Hochschulräte - vielen sind sie ein Dorn im Auge. Zuviel Bürokratie, "Klüngel" und wenig Transparenz. Nun hat die Heinz-Nixdorf-Stiftung zusammen mit dem Gütersloher Centrum für Hochschulentwicklung das "Handbuch Hochschulräte" als Wegweiser für gute Hochschulpolitik herausgebracht.

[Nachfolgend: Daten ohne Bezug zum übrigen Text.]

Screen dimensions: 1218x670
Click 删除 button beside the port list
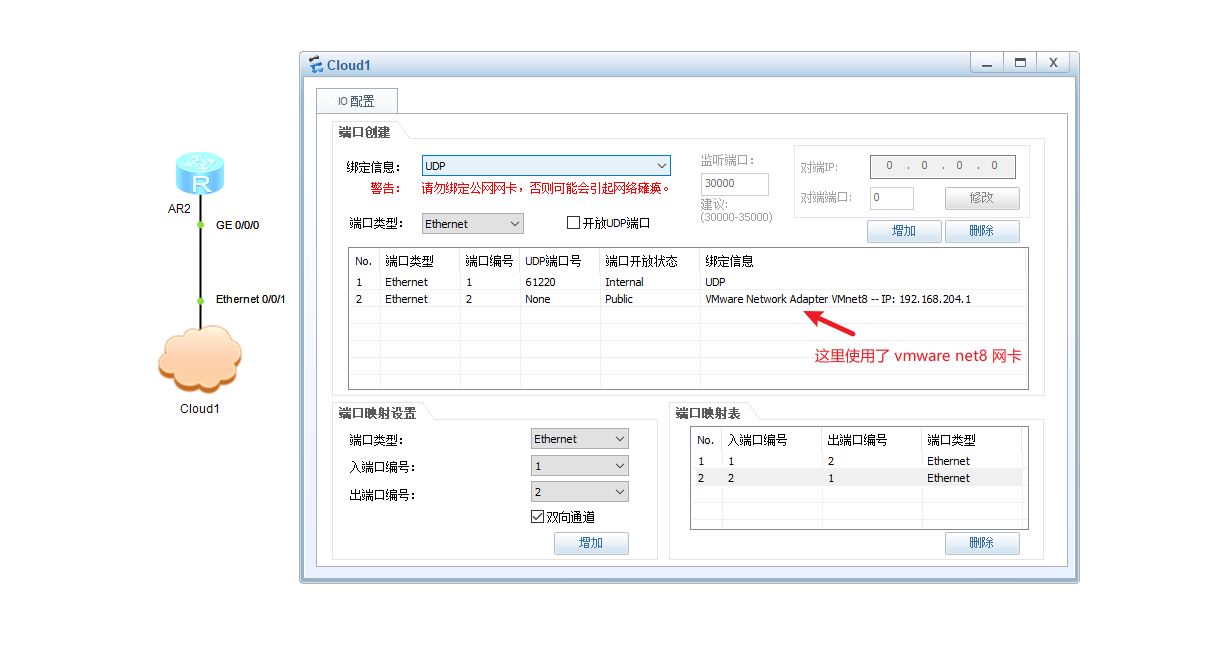click(x=982, y=231)
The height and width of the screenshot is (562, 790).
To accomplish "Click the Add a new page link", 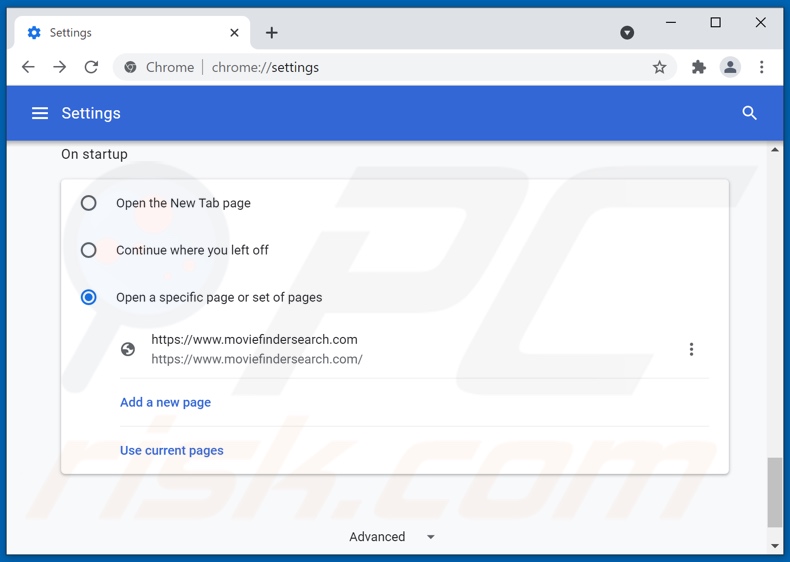I will [x=165, y=402].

Ulrich Müller im Gespräch mit Ulrike Burgwinkel | 09.09.2010
    Ulrike Burgwinkel: Angekündigt als Empfehlungen für ein umstrittenes Gremium, umstritten – also schon im Titel – des "Handbuch Hochschulräte", herausgegeben vom Stifterverband für die Deutsche Wissenschaft, der Heinz-Nixdorf-Stiftung und dem Centrum für Hochschulentwicklung, dem CHE.

    Heute Mittag eben vorgestellt - und Ulrich Müller vom CHE hat die zugrunde liegende Studie mit geleitet. Guten Tag nach Berlin!

    Ulrich Müller: Guten Tag, ich grüße Sie!

    Burgwinkel: Herr Müller, was war denn die Basis für das Handbuch?

    Müller: Eigentlich eine dreifache. Wir haben natürlich uns die Länderregelung angeschaut, da gibt es ja wie üblich kein deutsches Modell, kein einheitliches, sondern 15 verschiedene – Bremen hat ja keinen Hochschulrat. Wir haben zweitens natürlich die Forschungsliteratur, die existiert, ausgewertet, aber drittens, das ist das Wichtigste, wir haben viele Interviews geführt mit, ja, Betroffene sagt man jetzt nicht, mit Hochschulräten, mit Präsidenten, Rektoren, Ministerienvertreter, und haben die einfach gefragt: Wie funktioniert das? Weil uns hat interessiert die Frage: Die einen Hochschulen sagen, der Hochschulrat ist Gold wert, ist wirklich ein Gewinn für die Hochschule. Und die andere Hochschule sagt, da ist ein Haufen von Amateuren, die man nicht ernst nehmen kann, die aber sich sehr wichtig nehmen. Was stimmt jetzt von beidem?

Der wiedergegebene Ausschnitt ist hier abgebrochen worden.